Sounds simple, but matters a ton - you can run a model using a quarter of the memory, fraction of the CPUs (or GPUs) and fraction of the latency. With minimal degradation. This is huge in time and money saved. Or may allow you to use models that you simply couldn’t use before.
Hugging Face has a good summary about quantization. If you browse models in Hugging Face, you’ll discover that popular OSS models also have quantized variants. When I built the Sales Insights example and deployed on Modal, Charles Frye suggested that I try replacing Llama 3.1 8B that I’ve been using with an FP8 equivalent from Neural Magic. This was really nice of him to suggest - my app became faster and my Modal bill went down.
Quantization isn’t just useful for models. It is also great for vector embeddings. If you store vectors using quantized types, you can store more dimensions in less space. Again speeding up your vector similarity search. In pgvector (Postgres vector store), using halfvec type allows you to index vectors with 4000 dimensions (instead of the previous 2000 limit). And turns out that in most cases, the 16 least significant bits don’t have much impact on finding nearest neighbors.
Jonathan Katz has a wonderful blog with benchmarks that show the power of quantized types in pgvector. I was so surprised by how few people know about such a powerful feature that I included it in my own pgvector blog.
Matryoshka Learning
Another way to have smaller vectors is to use fewer dimensions. Reducing the number of dimensions in a vector is known as feature extraction and there are several well known techniques for this (PCA, t-SNE, UMAP). But these aren’t always trivial to implement.
It turns out that you can train a model to successfully output vectors in multiple sizes, maximizing the information captured at each size. This technique is called Matryoshka Learning (after the set of Russian Dolls that are nested within each other).
The original paper is worth reading, or if you are in a hurry, Nomic (who implemented such models) wrote a short summary.

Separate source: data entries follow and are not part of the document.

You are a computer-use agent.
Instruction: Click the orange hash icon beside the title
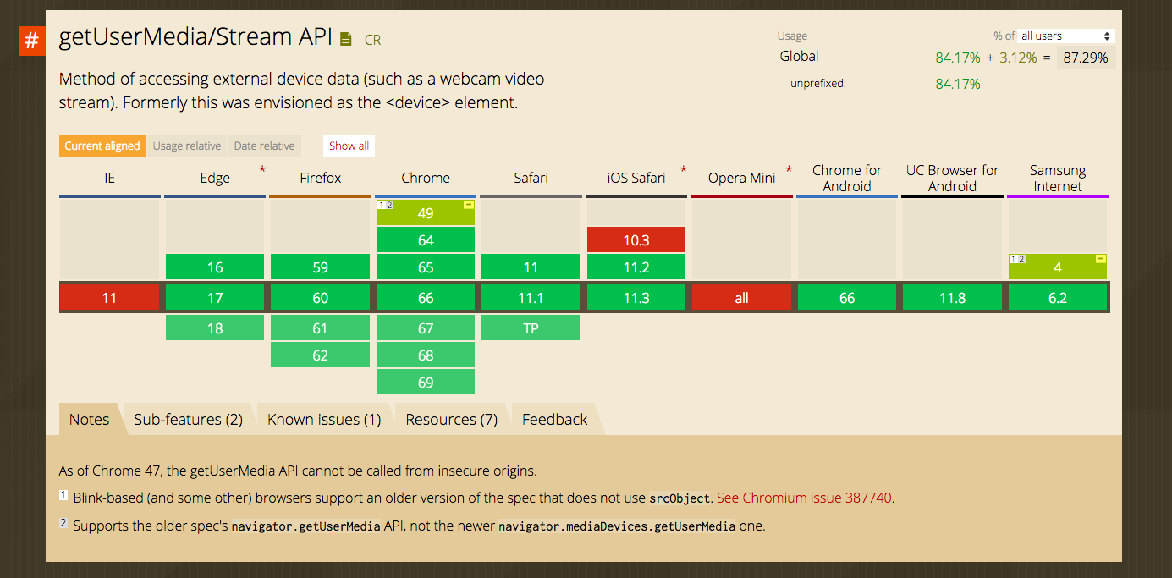(x=31, y=41)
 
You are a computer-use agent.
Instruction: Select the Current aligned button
(x=102, y=146)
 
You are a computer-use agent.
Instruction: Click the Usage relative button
(x=187, y=146)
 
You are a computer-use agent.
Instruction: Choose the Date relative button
(x=264, y=146)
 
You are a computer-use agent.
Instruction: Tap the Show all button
(x=349, y=146)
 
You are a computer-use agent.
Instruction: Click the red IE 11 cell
(x=109, y=298)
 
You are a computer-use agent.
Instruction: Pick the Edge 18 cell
(x=215, y=328)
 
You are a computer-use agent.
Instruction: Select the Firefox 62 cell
(x=320, y=355)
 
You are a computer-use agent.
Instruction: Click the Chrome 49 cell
(x=426, y=212)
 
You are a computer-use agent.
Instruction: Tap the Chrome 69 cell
(x=426, y=383)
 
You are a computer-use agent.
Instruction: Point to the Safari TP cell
(x=531, y=328)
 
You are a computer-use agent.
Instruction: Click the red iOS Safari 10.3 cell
(x=636, y=240)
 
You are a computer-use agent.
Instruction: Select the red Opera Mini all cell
(x=742, y=298)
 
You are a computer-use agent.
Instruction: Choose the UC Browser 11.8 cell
(x=952, y=298)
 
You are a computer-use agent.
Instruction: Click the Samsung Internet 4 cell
(x=1058, y=267)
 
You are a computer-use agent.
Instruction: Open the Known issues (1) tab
(x=324, y=420)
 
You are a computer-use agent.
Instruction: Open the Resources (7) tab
(x=452, y=420)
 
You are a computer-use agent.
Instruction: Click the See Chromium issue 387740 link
(x=804, y=498)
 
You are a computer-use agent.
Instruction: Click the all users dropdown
(x=1065, y=36)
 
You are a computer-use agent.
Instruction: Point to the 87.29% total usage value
(x=1086, y=58)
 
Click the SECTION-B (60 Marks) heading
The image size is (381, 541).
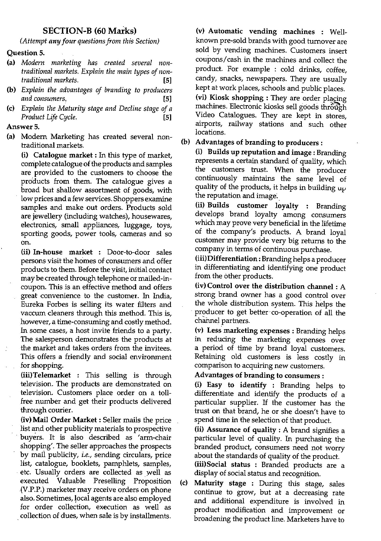[90, 31]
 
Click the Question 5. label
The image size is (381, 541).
[26, 53]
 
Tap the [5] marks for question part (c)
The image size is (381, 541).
[167, 118]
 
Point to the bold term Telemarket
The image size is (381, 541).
[46, 375]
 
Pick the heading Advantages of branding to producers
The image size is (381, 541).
[257, 143]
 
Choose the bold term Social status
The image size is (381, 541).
[222, 465]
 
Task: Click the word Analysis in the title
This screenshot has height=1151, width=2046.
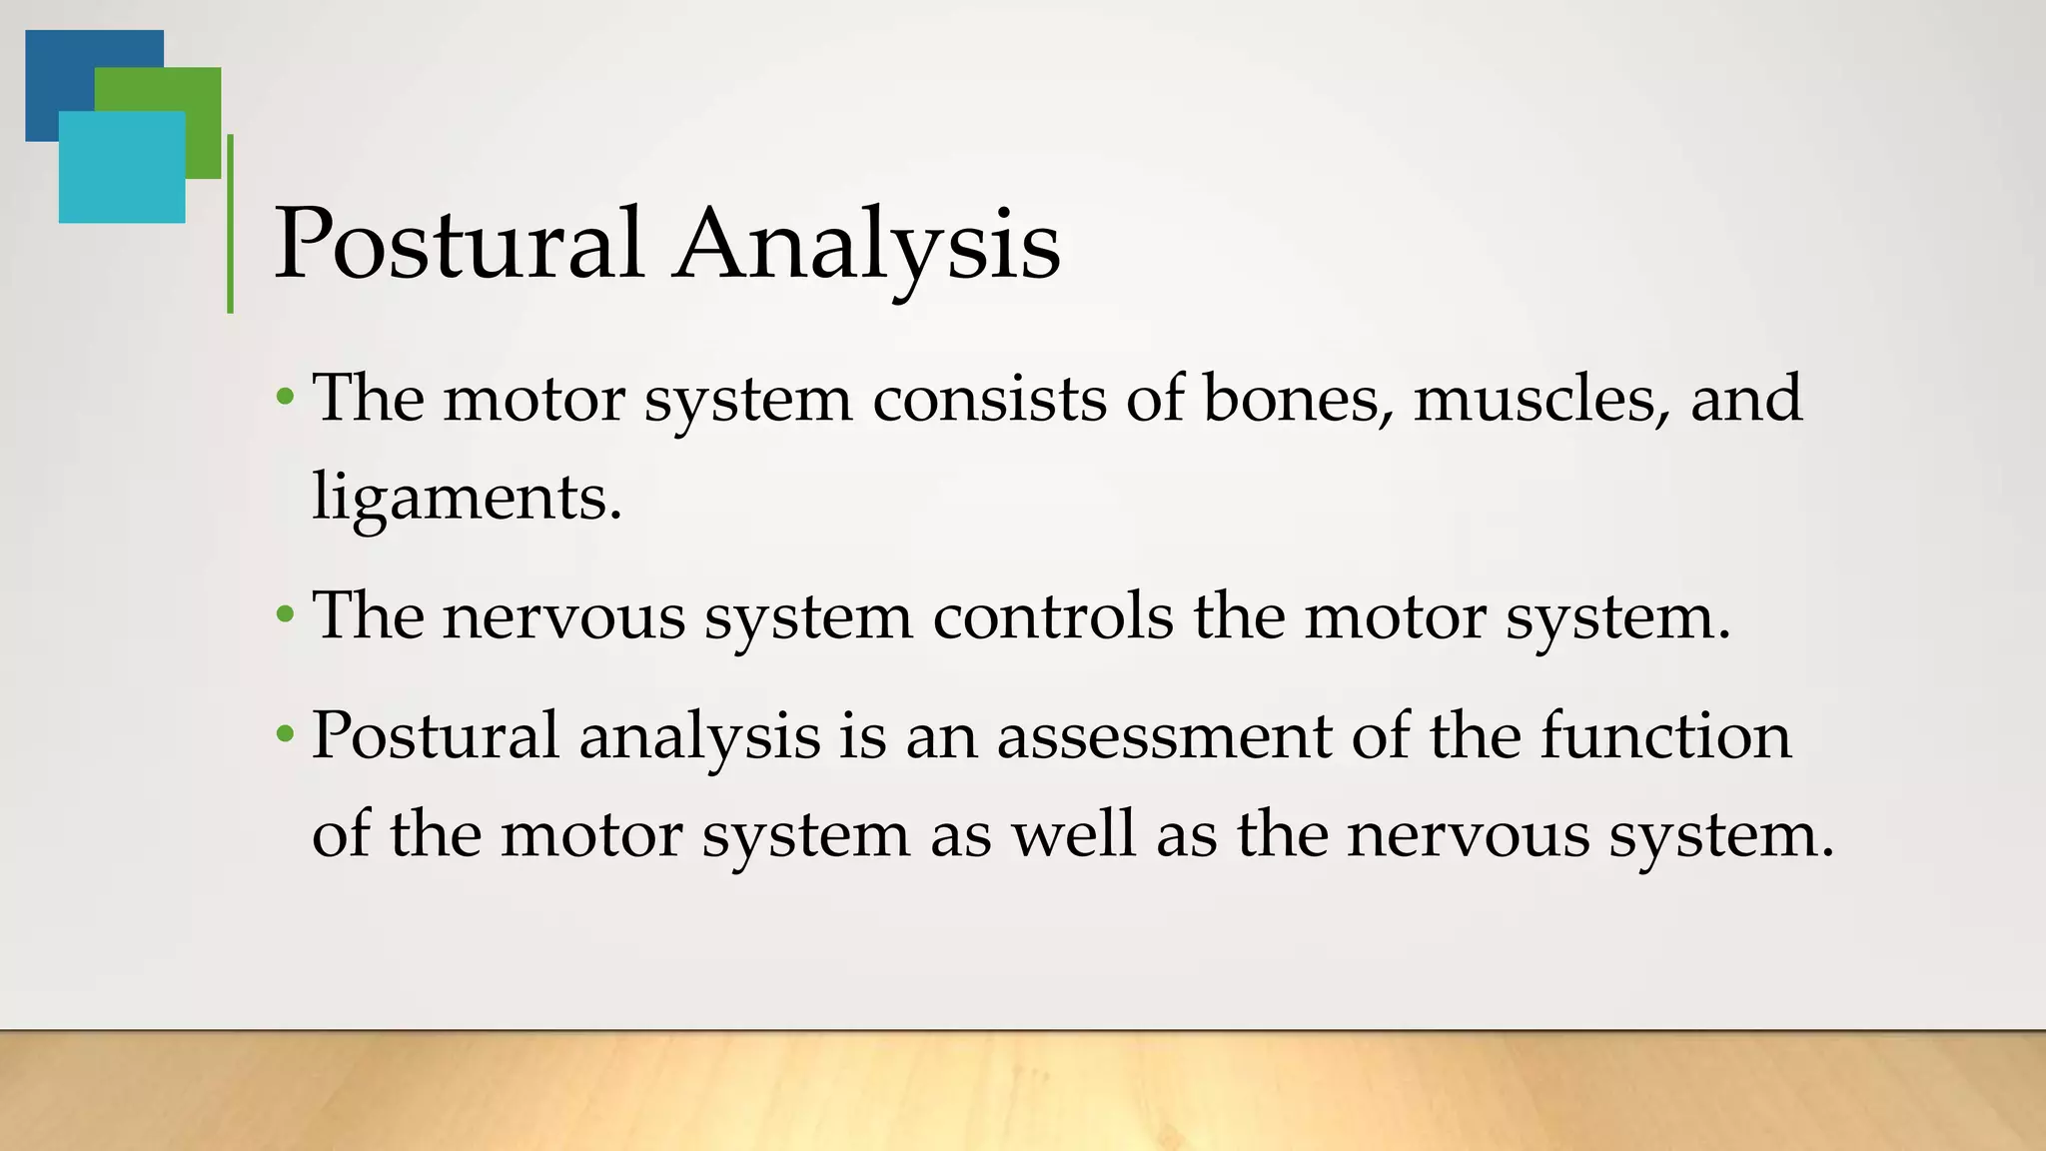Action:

ColPali - document similarity search
Searching for relevant PDFs is both a basic example of RAG (“Chat with PDF” is a common beginner example that can be done in 5 lines of code with some frameworks) but also annoyingly complex and challenging to do well. This gets increasingly difficult if the PDF has images, tables, etc.
To do it well, you need to extract the text, extract images, tie images to text in a meaningful way, split all this into meaningful chunks and then generate vector embeddings and store them somewhere. There are some OSS libraries for some of this, but it still isn’t simple and quality isn’t always there.
ColPali is a new approach - instead of extracting text, chunking and embedding it, what if we could embed images of pages directly? It sounds like “this will never work”, but reports say that it works quite well (Caveat: I didn’t try).
You can read the announcement, slightly longer writeup on how this works by the author, and a good blog about the RAG use-case.
Not-AI but worth reading
QCon presentation titled “Building SaaS from Scratch using Cloud Native Patterns” is bound to be interesting to my readers. The Control Plane / Data Plane patterns should be familiar by now. Resource Service / API may be a new name on a familiar pattern, or perhaps it is brand new. Overall, well presented and quite interesting.
As you may know, I’m a big fan of combining analytical real-time data in SaaS products. I also happen to believe that the analytical data has to live in a seperate data store from the OLTP data that drives other parts of the site. But what do you do when you need some of the OLTP data for analytics? This is a bit inevitable and can require some annoying real-time ETLing. TinyBird made this a bit easier with their Postgres integration. Worth checking out if thats your stack.